:: JOB ::
Starting at the line containing "Given: Open the 付款账户 dropdown" and ending at the last line of the entries, swap "Task" for "Goal" and give back only those lines, otherwise unchanged.

:: DATA FOR PROCESSING ::
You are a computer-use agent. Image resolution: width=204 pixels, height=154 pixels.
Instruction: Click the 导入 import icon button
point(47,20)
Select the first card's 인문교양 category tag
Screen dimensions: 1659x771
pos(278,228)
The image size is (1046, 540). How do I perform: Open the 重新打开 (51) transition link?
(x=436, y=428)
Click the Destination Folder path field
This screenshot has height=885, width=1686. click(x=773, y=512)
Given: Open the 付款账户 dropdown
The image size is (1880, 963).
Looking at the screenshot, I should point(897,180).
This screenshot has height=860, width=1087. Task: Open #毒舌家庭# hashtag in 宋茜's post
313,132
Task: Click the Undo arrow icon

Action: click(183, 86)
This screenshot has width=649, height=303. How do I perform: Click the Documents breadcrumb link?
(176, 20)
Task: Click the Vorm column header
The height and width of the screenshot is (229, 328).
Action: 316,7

:: WRITTEN ANSWER ::
Given: Open the 付款账户 dropdown
The image size is (1880, 963).
Looking at the screenshot, I should point(897,180).
This screenshot has height=860, width=1087. Goal: Open #毒舌家庭# hashtag in 宋茜's post
313,132
Goal: Click the Undo arrow icon

Action: click(183, 86)
This screenshot has width=649, height=303. How do I perform: Click the Documents breadcrumb link?
(176, 20)
Goal: Click the Vorm column header
The height and width of the screenshot is (229, 328).
Action: 316,7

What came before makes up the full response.